**ZADANIA**
1. Wymień wszystko, czego według cytatu przytoczonego w tekście o teorii wiecznych mąk nie ma w piekle (hebr. sheol).
2. Wyjaśnij, dlaczego według tekstu o teorii wiecznych mąk dusza zmarłego człowieka nie może być poddawana mękom.
3. Napisz dalszy ciąg tekstu o teorii wiecznych mąk, zaczynając po jego ostatnim zdaniu.

JAK TEORIA WIECZNYCH MĄK ZNISZCZYŁA DOKTRYNĘ

    NIEKTÓRYCH, szczególnie tych, którym od dzieciństwa powtarzano, że wieczne męki w literalnym ognistym piekle, przeznaczone dla niepokutujących grzeszników, są prawdą, i Biblia o nich naucza, zastanowić może tytuł niniejszego artykułu. Ale niech go nikt nie odrzuca bez starannego rozważenia dowodów. Jak to pokazujemy na podstawie Pisma Świętego w następnym artykule tego wydania (jak to już przedstawiliśmy w broszurce pod tytułem ,,Co to jest dusza?" i innych wydawnictwach - egzemplarze dostępne bezpłatnie), Biblia jasno wykazuje, że duszę ludzką NIE cechuje nieśmiertelność (odporność na śmierć), lecz śmiertelność (właściwość umierania - patrz Ezech. 18:4, 20, itd.) i że gdy umiera ciało, dusza popada w stan nieświadomości spowodowany śmiercią aż do zmartwychwstania, a więc NIE MOŻE być poddawana mękom.

    W następnym artykule także dokładnie zbadamy wszystkie teksty Biblii, które, jak się, powszechnie uważa, nauczają o wiecznych mękach w ogniu i pokażemy, że gdy są właściwie rozumiane, nie nauczają o nich.

    Każda jednostka powinna przestudiować lub przestudiować ponownie nauki Biblii od Pierwszej Księgi Mojżesza, aż do Objawienia i tak utwierdzić swą wiarę na Biblii, zdrowym rozsądku i faktach a nie na pogańskich i wyznaniowych naukach oraz ideach. Jednoznaczne świadectwo Biblii, od 1 Księgi Mojżesza aż po Objawienie, daje wyraźną i zadowalającą odpowiedź stwierdzającą, że biblijne piekło jest stanem nieświadomości, zapomnienia i ukrycia w śmierci, w grobie.

TEORIA WIECZNYCH MĄK NAUKĄ POGAŃSKĄ

    Stary Testament wyraźnie naucza, że piekło (hebr. sheol) jest stanem nieświadomości, zapomnienia i ukrycia w warunkach śmierci, w którym "niemasz żadnej pracy, ani myśli, ani umiejętności, ani mądrości" (Kazn. 9:5, 10; Ps. 6:6; 78:50; 146:4, itd.). Natomiast religie pogańskie wręcz przeciwnie uczą o nieśmiertelności duszy i świadomości umarłych.

**ZESTAW DANYCH**
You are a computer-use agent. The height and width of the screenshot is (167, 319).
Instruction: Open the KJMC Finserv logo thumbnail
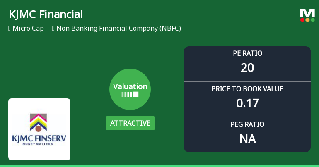tap(39, 129)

**ODPOWIEDZI DO ZADAŃ**
1. Praca, myśl, umiejętność, mądrość.

2. Według tekstu dusza ludzka nie jest nieśmiertelna, lecz śmiertelna. Gdy umiera ciało, dusza popada w stan nieświadomości aż do zmartwychwstania, dlatego nie może doznawać mąk.

3.
    Grecki poeta, Homer (VIII wiek przed Chrystusem), opisywał o królu Odyseuszu z Itaki, który szukając drogi do domu, trafił na drogę, do "krainy duchów, które odeszły". Homer opisuje ów "podziemny świat" jako ponure i ciemne miejsce znajdujące się poniżej sekretnych miejsc ziemi. Lecz, mimo iż, jak się dowiadujemy, mieszkańcy tych miejsc posiadali świadomość, nie było to miejsce przeznaczone specjalnie na karanie i męki.

    Platon (V wiek), sławny grecki filozof, uczeń Sokratesa, pisał na temat owego błędu, jakim jest nieśmiertelność duszy, w swym znanym) dziele Fedon, które w dużym stopniu przyczyniło się do rozpowszechnienia omawianego tu pogańskiego błędu.

    Wergiliusz (70-19 roku pne.), uważany za największego spośród poetów rzymskich, znany jest najlepiej dzięki swemu poematowi epickiemu zatytułowanemu Eneida, w którym trojański bohater Eneasz zmusił przewoźnika Charona do przeprawienia go przez rzekę Styks, umożliwiając mu w ten sposób przedostanie się do krainy podziemnego świata i porozumienie się z umarłym ojcem.

"ZAKWASZENIE" NAUK ŻYDOWSKICH I CHRZEŚCIJAŃSKICH

    Wymienieni tu pisarze pogańscy mieli duży wpływ i bardziej niż wszyscy inni są odpowiedzialni za spowodowanie wkradnięcia się błędu o nieśmiertelności duszy do nauk żydowskich oraz chrześcijańskich i połączenia się z nimi. Niektórzy, jak żydowski historyk i apologeta Józef Flawiusz (urodzony w 37 roku naszej ery), wypowiadali stwierdzenia, wyrażające próbę wykazania zgodności pomiędzy żydowskimi wierzeniami i greckimi filozofiami. Apostoł Paweł w podanym przez siebie w Biblii opisie zaprzecza J. Flawiuszowi wykazując, że żydowskie nauki w owych czasach kładły nacisk na doktrynę o powstaniu od umarłych a nie o nieśmiertelności duszy, jako nadziei na przyszłe życie (Dz. Ap. 23:6-8; 24:15).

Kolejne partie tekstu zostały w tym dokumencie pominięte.